─── DOCUMENT PASSAGE

In my book Orion’s Door, I weave together various strands of esoteric knowledge and symbolism significant to the connection between Orion and Saturn worship. The blog below is a sample of such material taken from the book.

The Ojibwa (Chippewa) Native Americans call the Orion constellation, ‘Kabibona’kan’, which means the ‘Winter Maker’, as its presence in the night sky heralds the coming of winter. Orion is the marker for the coming of the ‘time of death’ in nature and the eventual arrival of the new sun (new year). He is the ‘Year Maker’, and from late summer through to the Beltane (May Day), Orion dominates the sky above the horizon, along with Aldebaran, the Pleiades, Polaris and Ursa Major. Earth’s Pagan festivals marked by the passage of the Sun and the Moon combined, give us the equinoxes and solstices; but the constellations, especially Orion, seem to provide a ‘backdrop’ for some of the most important rituals (festivals) on Earth.

Orion leaves our night skies during the late spring months of May and into June. While out of sight, Orion is said to be in the Underworld. Orion’s passage through autumn into the heart of winter, and the symbols, festivals and other planetary bodies connected to the star man, not least through a collection of archetypes related to Gnostic hermetic mysticism, astrology, and symbols associated with the trickster, or the ‘fool’.

──────

§ **EXERCISES TO COMPLETE**:
1. From the passage on Orion, repeat word for word the part that opens with the words containing "The Ojibwa (Chippewa)" and closes with "(festivals) on Earth.".
2. Put this sentence from the passage on Orion into Spanish: "Orion leaves our night skies during the late spring months of May and into June."

─── PROVIDED DATA

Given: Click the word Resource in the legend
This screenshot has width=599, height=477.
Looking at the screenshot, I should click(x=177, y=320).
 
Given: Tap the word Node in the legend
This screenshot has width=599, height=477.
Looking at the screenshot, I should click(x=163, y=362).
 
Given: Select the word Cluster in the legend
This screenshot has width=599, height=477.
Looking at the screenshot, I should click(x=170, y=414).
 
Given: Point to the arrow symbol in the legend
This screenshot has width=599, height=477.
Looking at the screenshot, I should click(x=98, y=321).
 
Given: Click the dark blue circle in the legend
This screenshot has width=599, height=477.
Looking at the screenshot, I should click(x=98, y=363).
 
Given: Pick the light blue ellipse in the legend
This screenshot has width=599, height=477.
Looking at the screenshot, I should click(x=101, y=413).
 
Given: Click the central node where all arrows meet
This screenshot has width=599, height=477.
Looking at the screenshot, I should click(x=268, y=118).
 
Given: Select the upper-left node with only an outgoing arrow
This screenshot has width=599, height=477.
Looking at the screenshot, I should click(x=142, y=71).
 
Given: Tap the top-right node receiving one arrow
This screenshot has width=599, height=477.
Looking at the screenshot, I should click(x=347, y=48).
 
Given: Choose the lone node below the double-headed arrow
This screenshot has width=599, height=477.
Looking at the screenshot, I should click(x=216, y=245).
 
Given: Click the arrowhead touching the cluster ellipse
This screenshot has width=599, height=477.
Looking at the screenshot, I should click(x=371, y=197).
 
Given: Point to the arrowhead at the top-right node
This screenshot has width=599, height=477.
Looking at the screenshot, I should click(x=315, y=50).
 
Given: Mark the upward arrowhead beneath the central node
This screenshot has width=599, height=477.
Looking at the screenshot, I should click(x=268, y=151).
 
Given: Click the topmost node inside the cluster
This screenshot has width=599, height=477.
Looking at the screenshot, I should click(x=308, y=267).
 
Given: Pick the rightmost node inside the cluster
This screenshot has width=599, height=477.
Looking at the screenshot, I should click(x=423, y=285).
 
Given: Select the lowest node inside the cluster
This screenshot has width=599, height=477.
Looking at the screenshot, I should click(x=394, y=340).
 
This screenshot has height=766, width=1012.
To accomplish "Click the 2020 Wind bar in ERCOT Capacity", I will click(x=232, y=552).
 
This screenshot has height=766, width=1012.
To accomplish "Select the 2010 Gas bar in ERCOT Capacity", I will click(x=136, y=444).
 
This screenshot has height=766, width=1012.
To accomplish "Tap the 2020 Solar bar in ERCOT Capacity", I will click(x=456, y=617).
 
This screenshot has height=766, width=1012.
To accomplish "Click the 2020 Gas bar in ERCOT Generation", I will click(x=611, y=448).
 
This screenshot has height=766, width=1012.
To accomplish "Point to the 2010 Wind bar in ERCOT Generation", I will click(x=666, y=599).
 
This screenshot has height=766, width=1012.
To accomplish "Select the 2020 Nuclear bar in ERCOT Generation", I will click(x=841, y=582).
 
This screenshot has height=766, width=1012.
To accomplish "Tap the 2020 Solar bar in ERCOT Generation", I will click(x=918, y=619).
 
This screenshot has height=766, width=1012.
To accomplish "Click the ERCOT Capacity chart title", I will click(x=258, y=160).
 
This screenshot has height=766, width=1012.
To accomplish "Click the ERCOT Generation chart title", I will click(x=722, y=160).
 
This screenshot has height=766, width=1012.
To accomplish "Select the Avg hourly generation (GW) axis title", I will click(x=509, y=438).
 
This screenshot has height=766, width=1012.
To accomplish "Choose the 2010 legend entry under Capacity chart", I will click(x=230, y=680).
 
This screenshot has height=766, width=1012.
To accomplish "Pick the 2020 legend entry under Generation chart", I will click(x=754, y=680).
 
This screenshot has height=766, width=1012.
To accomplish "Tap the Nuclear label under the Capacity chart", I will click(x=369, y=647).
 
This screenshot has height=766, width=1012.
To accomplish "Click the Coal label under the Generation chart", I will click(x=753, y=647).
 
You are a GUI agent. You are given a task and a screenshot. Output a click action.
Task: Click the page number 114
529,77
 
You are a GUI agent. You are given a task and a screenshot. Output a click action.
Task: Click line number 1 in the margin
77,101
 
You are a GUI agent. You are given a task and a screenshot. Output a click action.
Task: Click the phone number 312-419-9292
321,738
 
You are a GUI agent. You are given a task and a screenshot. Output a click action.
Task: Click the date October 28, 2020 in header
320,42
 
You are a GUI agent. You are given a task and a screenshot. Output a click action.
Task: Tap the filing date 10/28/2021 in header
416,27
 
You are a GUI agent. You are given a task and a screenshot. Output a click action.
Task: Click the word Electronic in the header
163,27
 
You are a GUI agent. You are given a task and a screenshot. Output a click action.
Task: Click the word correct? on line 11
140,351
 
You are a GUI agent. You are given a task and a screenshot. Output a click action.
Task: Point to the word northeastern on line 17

──────

§ **ANSWERS GIVEN**:
1.
The Ojibwa (Chippewa) Native Americans call the Orion constellation, ‘Kabibona’kan’, which means the ‘Winter Maker’, as its presence in the night sky heralds the coming of winter. Orion is the marker for the coming of the ‘time of death’ in nature and the eventual arrival of the new sun (new year). He is the ‘Year Maker’, and from late summer through to the Beltane (May Day), Orion dominates the sky above the horizon, along with Aldebaran, the Pleiades, Polaris and Ursa Major. Earth’s Pagan festivals marked by the passage of the Sun and the Moon combined, give us the equinoxes and solstices; but the constellations, especially Orion, seem to provide a ‘backdrop’ for some of the most important rituals (festivals) on Earth.

2. Orión deja nuestros cielos nocturnos durante los últimos meses de la primavera, en mayo y hasta junio.